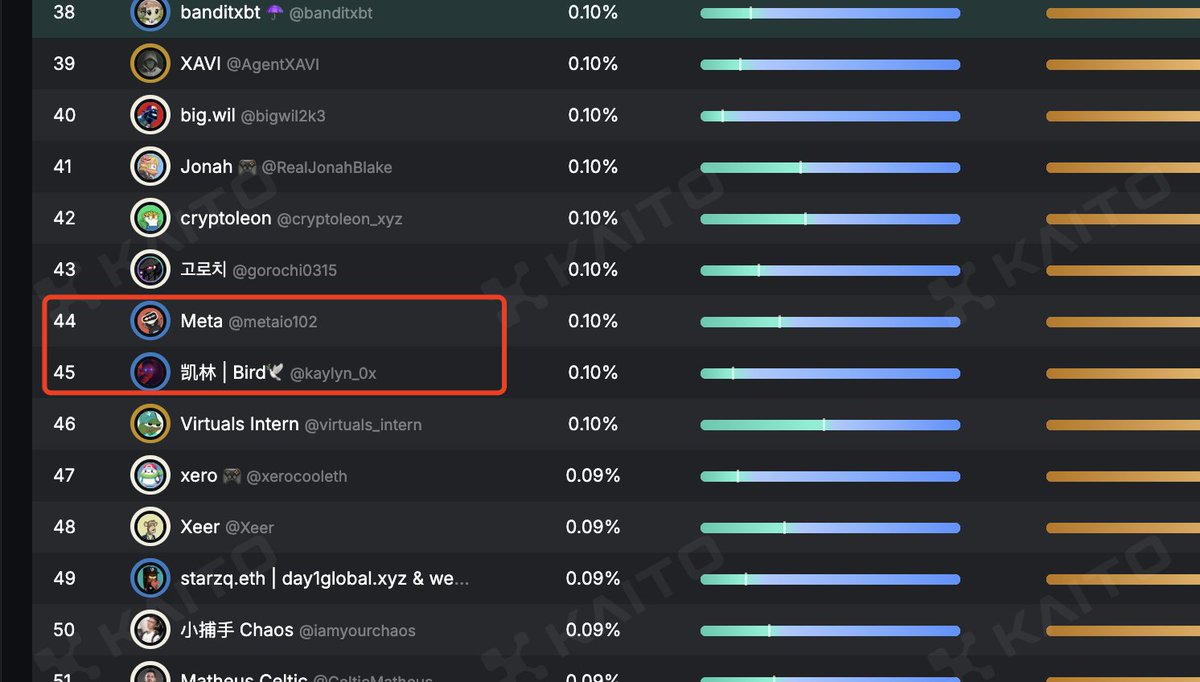Open xero's avatar icon
This screenshot has width=1200, height=682.
click(150, 476)
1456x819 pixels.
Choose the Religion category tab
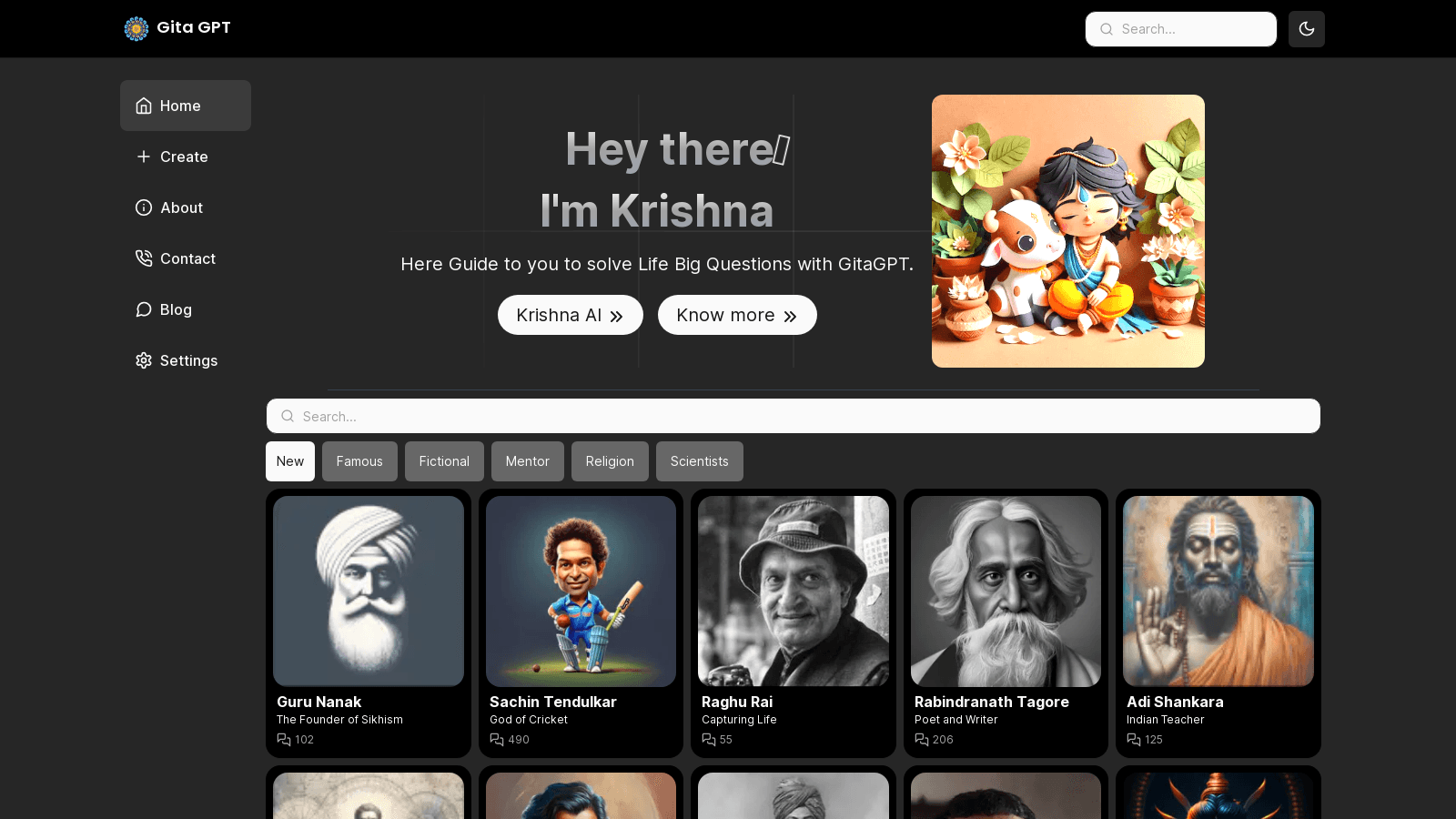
^^^^
## Brief
Can you reproduce all of the data above word for word, leaving the pictures out?

## Result of the exercise
Open xero's avatar icon
This screenshot has width=1200, height=682.
click(150, 476)
1456x819 pixels.
Choose the Religion category tab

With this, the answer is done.